(WHAT TO DO)
- A) Output a passage from the comment thread word for word, beginning at the words "Also how they" and stopping after "Nintendo ever released.".
- B) Summarize the comment thread in two sentences.
- C) In the comment thread, what has one commenter stopped buying on Amazon?
== EXCERPT TO READ ==
It's a nice way to look at it, but then it's hard to explain why they force-feed Amazon Fire TV Sticks as a poor man's alternative to Chromecasts and prevent Chromecasts from being sold on Amazon at the same time. Costumer focus much?
Not to mention how many consoles are sold by third party and are imports.
I’ve stopped buying expensive electronics on Amazon. It’s too much of a pain to deal with. I will buy cheap junk because at least I am paying for what I’m getting.
Also how they force-feed you Prime Video and make you pay extra for it (compared to Prime prices before they launched this) even though you already have other streaming services or generally not interested in it at all.
> I really like the concept of “pleasantly surprising” our users.
Except that when users complained about the WiiU not being fun or remotely interesting, nobody listened at Nintendo and they kept marching to release it as is.
It's nice to have narratives, but when facts don't match it, it's just a nice PR story and nothing more.
The Wii U was a good console that failed for a lot of reasons that didn't have much to do with the console itself. It had some of the best games Nintendo ever released.
===
== INFORMATION PROVIDED ==
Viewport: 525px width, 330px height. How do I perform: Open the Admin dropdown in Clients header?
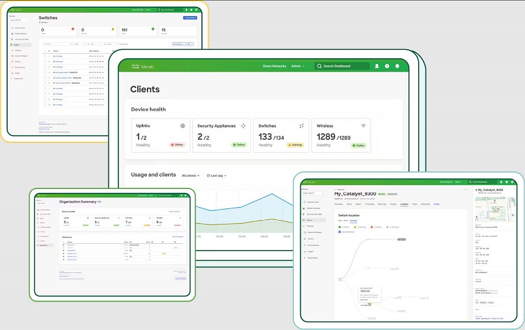pyautogui.click(x=298, y=66)
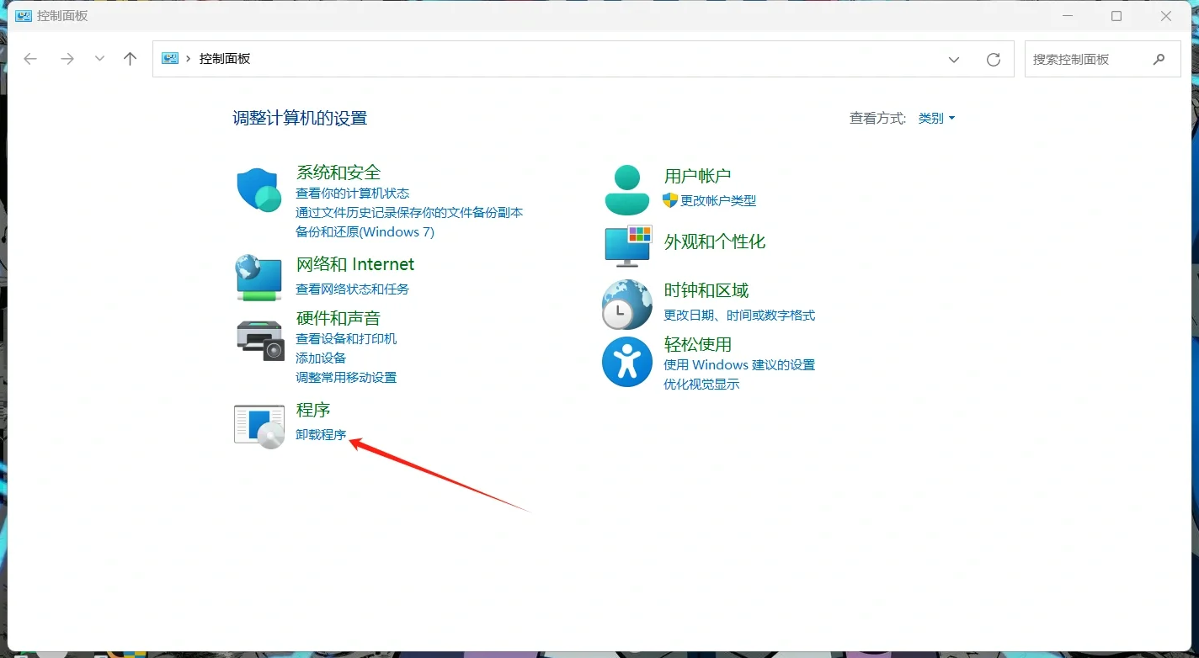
===
(SOLUTIONS TO EACH TASK)
- A)
Also how they force-feed you Prime Video and make you pay extra for it (compared to Prime prices before they launched this) even though you already have other streaming services or generally not interested in it at all.
> I really like the concept of “pleasantly surprising” our users.
Except that when users complained about the WiiU not being fun or remotely interesting, nobody listened at Nintendo and they kept marching to release it as is.
It's nice to have narratives, but when facts don't match it, it's just a nice PR story and nothing more.
The Wii U was a good console that failed for a lot of reasons that didn't have much to do with the console itself. It had some of the best games Nintendo ever released.

- B) Commenters fault Amazon for pushing Fire TV Sticks while keeping Chromecasts off its store, for charging extra for Prime Video, and for the many consoles sold by third parties, and one says they have stopped buying expensive electronics there. Another says Nintendo ignored complaints about the Wii U, while a reply calls it a good console with some of Nintendo's best games that failed for reasons that had little to do with the console itself.

- C) Expensive electronics.